Much like when I reviewed Gensou Skydrift, I am aware walking into this particular situation that this is material adapting a well-known and well-loved shonen manga. Fairy Tail is based quite directly on a manga that had an eleven-year run with 63 volumes and a solid ending to its plotlines. Fairy Tail – the game – has to adapt that not as a sequel but as a direct adaptation of how the manga itself works.

And that means it’s interesting to come into this with no pre-existing knowledge of the franchise or of how the series works beyond what can be gleaned from Wikipedia and, you know, the game itself. So it has to work as a game, first and foremost, but is it an impenetrable mess to people who don’t know about the existing manga? Is it a faithful adaptation for fans of the property? Is it worth your time?

I admittedly can’t fully answer if it’s a faithful adaptation in full, of course. But I can certainly try.

Fairy Tail releases on July 30th for Nintendo Switch, PlayStation 4, and PC via Steam. The PC version was played for this review.

You’ve Gotta Fight for Your Right to Continue Character Arcs

The game starts off very in medias res, not least because the game is very clearly keeping in the plot of the manga itself. Your initial tutorial fight pits you up against Hades, the very obvious final boss of an arc who sets up… well, perhaps not the plot, but the framing device. The eponymous guild of Fairy Tail has to put up a desperate protective spell to avoid destruction, and that means that they wind up sealed away for seven years.

Once they emerge no older, the team is happy to be alive but somewhat less happy to note that in the seven years of their absence, Fairy Tail has gone from a world-class guild to being at the absolute bottom of the pecking order. Our ostensible protagonist, Natsu, is very excited by the prospect of now having to build the guild back from nothing, and thus starts the guild on the path to…

Oh, no, this is the tournament arc, isn’t it? It’s the tournament arc. Every one of these shonen series has a tournament arc, and this is the one for Fairy Tail.

Now, to the game’s appreciable credit, this is the tournament arc that was actually in the manga. Far from creating a new plot that goes nowhere, the developers and writers for this adaptation have opted to settle the story into the middle of the actual run of the manga, and that also means that the events of the game get a chance to retell complete arcs without a problem. It can enrich and flesh out existing scenes while still knowing that the big points that have to be hit later will be.

Were I a fan, I could tell you whether or not this leads to better foreshadowing, analysis, and comprehensibility compared to the original manga. Alas, I can only speculate, but I think it was probably the right call to take advantage of the fact that the story is finished. Thus, a lot of what appears to be original material is focused around vignettes and interquels between the characters, fleshing out character relationships and the like.
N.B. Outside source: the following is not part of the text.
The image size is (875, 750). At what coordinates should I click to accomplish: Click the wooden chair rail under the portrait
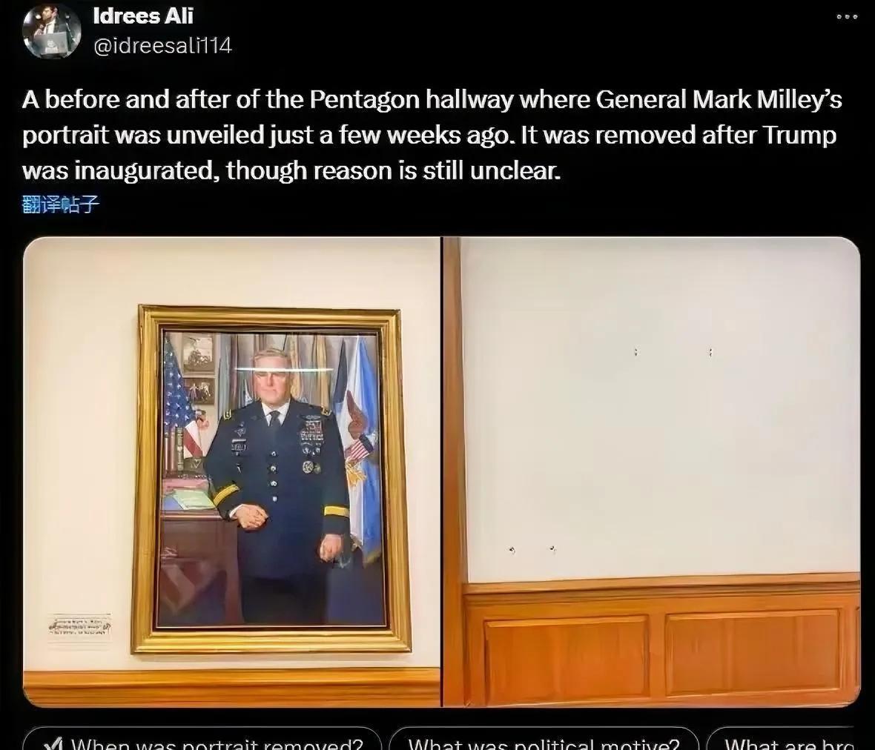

It’s here that things get kind of messy, because… well, most of the characters are kind of one-note and simple. Natsu is the “affable idiot with friends” version of the Standard Shonen Protagonist. Gray is The Rival plus Fanservice Guy. Erza is… okay, Erza is fairly different, but mostly because she’s a lady instead of another guy. The lineup feels pretty rote, in other words. Ladies get a lot of fanservice shots, there’s speeches about the power of friendship and so forth…

But that’s the thing. All of that is what it’s supposed to be.

Like, full confession time, I’m not generally a fan of shonen anime specifically because of these being mostly familiar and repeated points. But the thing is that these familiar and repeated points are there by design. Moreover, while it might not be to my personal taste, it is executed well. Natsu might be kind of bland in many ways, but he’s not gross or unpleasant in any fashion. He’s just kind of like having a big stupid dog that also punches people with fire.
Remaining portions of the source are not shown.